Monday, October 3, 2011

Home alone Film Fest.

As I re-read the heading to this post I realize it maybe a little misleading.
No I didn't watch all the home alone films back to back, although the first two hold a place in my heart (Home Alone was the first movie I ever purchased, with my paper route money)
NO, what I am referring to here is what I watched while my other half was out of town.

I'm not sure how the rest of the world views this trait in me, but when left to my own devices the first thing I tend to thing of is - what movie should I watch first, that no one else is gonna wanna see -  Or more aptly, - what should I watch that Megan isn't gonna wanna watch :) -

This saturday Started with
CLAIRE'S KNEE, an incredibly simple but poetic french film by Eric Rohmer.  It's broken up structure and hand written titles add the to simplicity of it's story and theme, love and trust.   It was a lot of talking, not a lot of action, and really good.  Like all of Rohmer's films I've seen it leaves you wondering when movies made the transition from talking about real life, philosophy and human nature, to merely debating pop-culture as a form of dialogue. (this isn't refering to everything, but perhaps it's watching the older film that makes it's lack of pop culture, both current and old, stand out)

Next up  DRIVE.   This is my kind of movie.  Man is this good.  While I missed the launch at TIFF it was worth the wait (and a few dollars cheaper too).  Gosling shows us, yet again, that he can really friggin' act.  And my personal favourite name in all of directing Nicholas Wingding Refn, also shows us yet again, that he can virtually do no wrong behind the camera.   The pace is amazing, the dialogue sparse to allow the actions to tell us all we need to know.  The powerhouse explosions of violence catch you off guard almost every time they explode onto the screen.  The music adds such a mood that it makes skyline shots of LA seem almost new again.   I was so impressed I went out after the screening and bought the book, which half way through is as good as the movie.
The great "What Criterion Should Tomas Buy Today" twitter debate came to an end when I settled on the blue ray edition of "WAGES OF FEAR" and thank goodness I did.  What a thriller.
Here's what makes it stand out, and why I think the majority today wouldn't care for it.
All the tension is in the story.  The editing is flawless, but is never used to trick tension, like in most modern thrillers, it's there to drive the story.  Longer takes, wider shots and slower cuts really put you in the position of someone driving a truck full of nytro over a bumpy road ALL DAY LONG...  Man, I almost couldn't take parts of it, and I was just watching someone drive...  Amazing.  Not to overshadow the performances, or the great black and white camera work, but the winner for me was the restrained editing.  AND, then, as if just to thank me / play with my head, the last moments of the film are an extreme example of what it could have been like, if they had wanted to FORCE tension on you as it cuts manically from a party to reckless driving - I was getting that weird tingling feeling in the back of my legs when it got to that moment and contemplated pausing the movie to take a breather. Almost in the same way "Irreversible" pushes you through the mid-point one shot rape scene when you're so used to lots of movement "Wages Of Fear" knows it's audience is not expecting jump cuts, and goes for the throat.
      Thanks so much to those that helped me in the selection of what BD to purchase.  All suggestions where taken under consideration and after nearly 45 minutes I finally made my purchase.
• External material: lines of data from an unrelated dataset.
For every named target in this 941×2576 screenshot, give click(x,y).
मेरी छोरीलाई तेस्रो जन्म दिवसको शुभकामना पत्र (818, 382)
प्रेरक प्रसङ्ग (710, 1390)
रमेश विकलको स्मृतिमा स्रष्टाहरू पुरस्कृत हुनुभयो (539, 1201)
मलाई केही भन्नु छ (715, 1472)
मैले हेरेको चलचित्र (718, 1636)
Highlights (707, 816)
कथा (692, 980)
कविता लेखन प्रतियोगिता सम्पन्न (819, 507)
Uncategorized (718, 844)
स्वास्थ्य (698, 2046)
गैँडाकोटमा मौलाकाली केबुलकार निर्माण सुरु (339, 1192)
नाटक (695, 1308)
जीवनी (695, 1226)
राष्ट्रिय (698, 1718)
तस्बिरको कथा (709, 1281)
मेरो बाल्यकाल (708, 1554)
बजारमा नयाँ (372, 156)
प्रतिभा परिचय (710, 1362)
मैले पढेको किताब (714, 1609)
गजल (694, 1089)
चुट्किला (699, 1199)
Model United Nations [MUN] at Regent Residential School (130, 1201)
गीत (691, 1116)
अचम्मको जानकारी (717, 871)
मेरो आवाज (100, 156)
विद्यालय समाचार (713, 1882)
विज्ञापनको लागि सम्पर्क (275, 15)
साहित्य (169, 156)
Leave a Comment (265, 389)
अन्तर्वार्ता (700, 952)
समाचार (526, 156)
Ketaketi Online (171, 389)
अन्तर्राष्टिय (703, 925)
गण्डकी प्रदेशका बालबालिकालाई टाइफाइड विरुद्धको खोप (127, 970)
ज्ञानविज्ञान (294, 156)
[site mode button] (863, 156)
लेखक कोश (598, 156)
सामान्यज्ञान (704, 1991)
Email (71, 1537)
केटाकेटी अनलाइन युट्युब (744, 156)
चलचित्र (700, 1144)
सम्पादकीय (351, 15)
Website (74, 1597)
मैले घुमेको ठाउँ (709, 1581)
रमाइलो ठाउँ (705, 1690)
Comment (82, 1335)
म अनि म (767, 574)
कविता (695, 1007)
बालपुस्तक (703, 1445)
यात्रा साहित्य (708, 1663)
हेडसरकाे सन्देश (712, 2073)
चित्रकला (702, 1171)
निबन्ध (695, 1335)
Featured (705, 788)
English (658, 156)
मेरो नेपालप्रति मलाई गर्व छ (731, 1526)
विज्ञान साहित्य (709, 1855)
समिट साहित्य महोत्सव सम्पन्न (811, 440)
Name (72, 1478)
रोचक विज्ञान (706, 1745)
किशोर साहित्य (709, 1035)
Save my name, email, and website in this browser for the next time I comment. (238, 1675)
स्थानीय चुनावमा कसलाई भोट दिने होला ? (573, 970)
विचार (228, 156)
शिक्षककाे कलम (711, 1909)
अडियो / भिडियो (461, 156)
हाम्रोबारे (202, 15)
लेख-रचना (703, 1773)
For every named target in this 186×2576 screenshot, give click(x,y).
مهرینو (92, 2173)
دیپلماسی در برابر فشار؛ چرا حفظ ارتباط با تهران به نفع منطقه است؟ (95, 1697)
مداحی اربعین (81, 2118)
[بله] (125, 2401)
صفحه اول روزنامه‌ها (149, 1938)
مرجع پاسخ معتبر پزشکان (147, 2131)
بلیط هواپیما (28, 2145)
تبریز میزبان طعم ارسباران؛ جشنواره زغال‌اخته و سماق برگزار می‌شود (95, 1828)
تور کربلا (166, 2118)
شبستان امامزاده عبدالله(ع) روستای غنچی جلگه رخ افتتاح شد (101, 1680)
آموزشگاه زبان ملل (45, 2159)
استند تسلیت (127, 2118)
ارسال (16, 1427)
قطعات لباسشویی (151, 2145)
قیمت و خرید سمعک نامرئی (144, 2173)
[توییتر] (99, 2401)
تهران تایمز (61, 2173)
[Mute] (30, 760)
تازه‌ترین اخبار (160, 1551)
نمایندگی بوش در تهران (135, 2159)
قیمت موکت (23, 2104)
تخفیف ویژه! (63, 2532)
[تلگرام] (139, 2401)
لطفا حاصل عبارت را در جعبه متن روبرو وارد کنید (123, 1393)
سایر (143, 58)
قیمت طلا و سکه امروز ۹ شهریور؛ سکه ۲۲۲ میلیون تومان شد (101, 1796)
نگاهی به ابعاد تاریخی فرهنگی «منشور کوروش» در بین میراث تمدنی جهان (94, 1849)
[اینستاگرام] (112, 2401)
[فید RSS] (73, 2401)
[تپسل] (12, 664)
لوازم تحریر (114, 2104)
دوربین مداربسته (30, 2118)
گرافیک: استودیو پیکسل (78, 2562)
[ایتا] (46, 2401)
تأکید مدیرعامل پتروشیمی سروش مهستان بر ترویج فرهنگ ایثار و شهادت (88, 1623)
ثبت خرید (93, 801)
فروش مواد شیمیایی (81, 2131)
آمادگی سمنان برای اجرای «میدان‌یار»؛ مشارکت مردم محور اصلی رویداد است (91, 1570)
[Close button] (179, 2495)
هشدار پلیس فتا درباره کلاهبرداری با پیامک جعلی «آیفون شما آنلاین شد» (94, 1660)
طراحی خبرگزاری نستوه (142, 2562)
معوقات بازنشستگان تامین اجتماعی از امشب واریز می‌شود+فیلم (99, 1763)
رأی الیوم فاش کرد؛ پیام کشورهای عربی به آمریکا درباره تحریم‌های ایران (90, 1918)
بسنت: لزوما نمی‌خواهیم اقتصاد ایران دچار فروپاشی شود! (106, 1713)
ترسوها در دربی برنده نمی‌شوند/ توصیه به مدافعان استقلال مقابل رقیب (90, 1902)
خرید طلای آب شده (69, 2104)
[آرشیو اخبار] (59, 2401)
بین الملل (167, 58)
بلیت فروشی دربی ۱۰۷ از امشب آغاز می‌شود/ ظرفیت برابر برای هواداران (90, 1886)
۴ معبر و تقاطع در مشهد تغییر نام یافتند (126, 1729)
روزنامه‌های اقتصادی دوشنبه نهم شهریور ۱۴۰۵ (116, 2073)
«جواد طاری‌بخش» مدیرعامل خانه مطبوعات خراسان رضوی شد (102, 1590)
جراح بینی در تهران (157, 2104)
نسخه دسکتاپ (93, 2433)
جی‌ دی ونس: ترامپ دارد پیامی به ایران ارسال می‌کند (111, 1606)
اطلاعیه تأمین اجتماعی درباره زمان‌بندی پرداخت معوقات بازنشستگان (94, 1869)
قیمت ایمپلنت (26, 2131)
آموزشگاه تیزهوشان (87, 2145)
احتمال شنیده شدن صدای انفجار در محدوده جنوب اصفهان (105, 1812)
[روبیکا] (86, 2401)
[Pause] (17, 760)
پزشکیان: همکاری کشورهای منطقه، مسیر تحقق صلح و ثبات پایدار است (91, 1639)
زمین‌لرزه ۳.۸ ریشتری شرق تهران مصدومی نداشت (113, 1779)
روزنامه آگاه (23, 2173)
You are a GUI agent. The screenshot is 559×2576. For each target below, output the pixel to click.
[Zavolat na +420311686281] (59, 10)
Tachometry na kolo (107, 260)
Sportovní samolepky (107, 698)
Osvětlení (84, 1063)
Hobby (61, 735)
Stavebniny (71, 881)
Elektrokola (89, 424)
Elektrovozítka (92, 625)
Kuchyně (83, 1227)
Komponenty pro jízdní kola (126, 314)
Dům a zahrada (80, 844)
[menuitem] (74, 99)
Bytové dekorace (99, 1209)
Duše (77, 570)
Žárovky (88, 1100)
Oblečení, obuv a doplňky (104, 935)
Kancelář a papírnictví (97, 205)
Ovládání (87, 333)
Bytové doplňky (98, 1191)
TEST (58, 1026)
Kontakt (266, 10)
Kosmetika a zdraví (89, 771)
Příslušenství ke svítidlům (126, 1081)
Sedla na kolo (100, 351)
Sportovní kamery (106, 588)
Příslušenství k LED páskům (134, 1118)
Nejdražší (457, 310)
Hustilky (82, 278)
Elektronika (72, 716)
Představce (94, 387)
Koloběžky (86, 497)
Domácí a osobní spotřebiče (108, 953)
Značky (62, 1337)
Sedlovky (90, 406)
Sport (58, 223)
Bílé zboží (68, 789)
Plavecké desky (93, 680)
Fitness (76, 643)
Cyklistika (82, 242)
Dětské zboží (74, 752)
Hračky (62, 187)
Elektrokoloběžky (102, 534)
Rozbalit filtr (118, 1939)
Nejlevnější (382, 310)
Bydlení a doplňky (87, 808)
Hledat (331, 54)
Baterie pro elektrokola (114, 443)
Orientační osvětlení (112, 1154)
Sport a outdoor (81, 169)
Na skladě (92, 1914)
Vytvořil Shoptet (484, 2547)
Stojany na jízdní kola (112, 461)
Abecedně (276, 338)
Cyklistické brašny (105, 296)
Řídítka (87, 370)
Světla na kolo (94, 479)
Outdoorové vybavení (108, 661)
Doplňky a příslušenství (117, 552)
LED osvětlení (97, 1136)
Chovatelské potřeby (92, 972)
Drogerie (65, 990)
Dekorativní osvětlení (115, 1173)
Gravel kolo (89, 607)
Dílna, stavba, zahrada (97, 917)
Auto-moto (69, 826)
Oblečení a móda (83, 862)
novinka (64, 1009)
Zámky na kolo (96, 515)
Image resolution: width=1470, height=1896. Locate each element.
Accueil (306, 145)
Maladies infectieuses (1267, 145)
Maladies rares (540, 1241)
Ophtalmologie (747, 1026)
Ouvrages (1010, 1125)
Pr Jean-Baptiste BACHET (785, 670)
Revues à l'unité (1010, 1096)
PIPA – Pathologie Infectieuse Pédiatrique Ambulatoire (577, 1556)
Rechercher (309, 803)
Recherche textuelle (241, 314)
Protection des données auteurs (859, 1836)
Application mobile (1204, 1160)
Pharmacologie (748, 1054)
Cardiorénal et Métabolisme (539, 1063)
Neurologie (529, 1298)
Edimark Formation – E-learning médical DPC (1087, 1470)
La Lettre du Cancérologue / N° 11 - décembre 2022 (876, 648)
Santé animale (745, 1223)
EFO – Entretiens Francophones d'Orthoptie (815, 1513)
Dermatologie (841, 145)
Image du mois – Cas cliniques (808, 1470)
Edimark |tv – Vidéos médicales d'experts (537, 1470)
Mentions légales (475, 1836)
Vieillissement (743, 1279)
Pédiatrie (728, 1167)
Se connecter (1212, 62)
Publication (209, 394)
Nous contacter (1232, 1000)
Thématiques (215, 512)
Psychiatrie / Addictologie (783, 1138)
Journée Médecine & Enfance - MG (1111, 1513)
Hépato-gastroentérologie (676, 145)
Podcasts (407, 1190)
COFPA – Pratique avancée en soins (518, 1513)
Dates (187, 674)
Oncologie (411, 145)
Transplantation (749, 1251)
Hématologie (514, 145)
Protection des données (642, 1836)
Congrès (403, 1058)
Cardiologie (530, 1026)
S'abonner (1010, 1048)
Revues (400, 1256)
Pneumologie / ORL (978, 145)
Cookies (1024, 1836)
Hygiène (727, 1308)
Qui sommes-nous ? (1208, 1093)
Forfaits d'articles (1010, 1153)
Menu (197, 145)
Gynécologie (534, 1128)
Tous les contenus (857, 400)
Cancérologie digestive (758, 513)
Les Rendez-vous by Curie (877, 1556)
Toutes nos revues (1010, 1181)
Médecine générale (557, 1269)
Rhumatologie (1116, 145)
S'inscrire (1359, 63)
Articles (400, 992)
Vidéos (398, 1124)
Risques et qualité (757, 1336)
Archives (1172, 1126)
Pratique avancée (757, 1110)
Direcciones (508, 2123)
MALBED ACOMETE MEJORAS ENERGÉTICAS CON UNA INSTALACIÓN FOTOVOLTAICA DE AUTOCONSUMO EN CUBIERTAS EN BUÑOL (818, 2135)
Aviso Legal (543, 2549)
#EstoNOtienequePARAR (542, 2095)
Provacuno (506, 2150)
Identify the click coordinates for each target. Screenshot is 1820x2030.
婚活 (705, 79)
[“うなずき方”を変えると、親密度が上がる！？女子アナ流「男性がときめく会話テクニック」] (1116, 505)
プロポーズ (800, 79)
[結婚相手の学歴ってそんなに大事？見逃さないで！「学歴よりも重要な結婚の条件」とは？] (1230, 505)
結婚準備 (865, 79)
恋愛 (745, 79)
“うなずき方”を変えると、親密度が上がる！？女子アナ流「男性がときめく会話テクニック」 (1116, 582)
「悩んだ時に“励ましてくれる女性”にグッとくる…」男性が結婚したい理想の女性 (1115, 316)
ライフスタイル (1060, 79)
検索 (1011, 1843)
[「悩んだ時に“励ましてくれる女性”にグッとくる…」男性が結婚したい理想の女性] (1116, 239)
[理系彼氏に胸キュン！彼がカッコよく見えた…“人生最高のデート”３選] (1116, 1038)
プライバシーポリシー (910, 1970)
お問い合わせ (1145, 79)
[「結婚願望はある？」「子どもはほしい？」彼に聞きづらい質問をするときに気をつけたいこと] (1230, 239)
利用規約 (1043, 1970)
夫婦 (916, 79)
NEXT was the first two episodes of "The Lion's Roar" the 6 hr doc about MGM that comes as a bonus with the Wizard of Oz BD.  I actually bought OZ because of this, and have not been disappointed by my decision.  I look forward to watch OZ soon, but so far having Patrick Stewart take me through MGM's beginnings has been worth the price of admission.  Highly recommended for anyone that wants to know more about one of Hollywoods greatest studios.

And that was it.  Then I slept and ate chicken wings.
mmmm chicken wings.

1 comment:

  1. I love the Rohmer I've seen so far (in particular "My Night With Maud") - it's amazing what you can do when you have smart people talk about smart things.

    I'm still thinking about "Drive", but unfortunately not in a good way...Something didn't settle well with me - I like many of the individual parts, but it just doesn't come together well as a whole. Even the music (except for Martinez's great score) didn't work for me.

    Can't go wrong with Wages Of Fear (though catch up with Onibaba if you can and Kuroneko too). The slow opening caught me off guard the first time I saw it, but it makes perfect sense in hindsight. And the ending is one of the oddest and even most random ones around - though it too seems to fit after some consideration. The stuffin the middle is flat out brilliant.

    I actually got "The Lion's Roar" when I bought the "That's Entertainment" box set a few years ago (obviously not BluRay though). It really is an entertaining walk through the history of the studio and Stewart is terrific as the host. They shoulda had him read all the credits at the end too - his voice is like comfort food.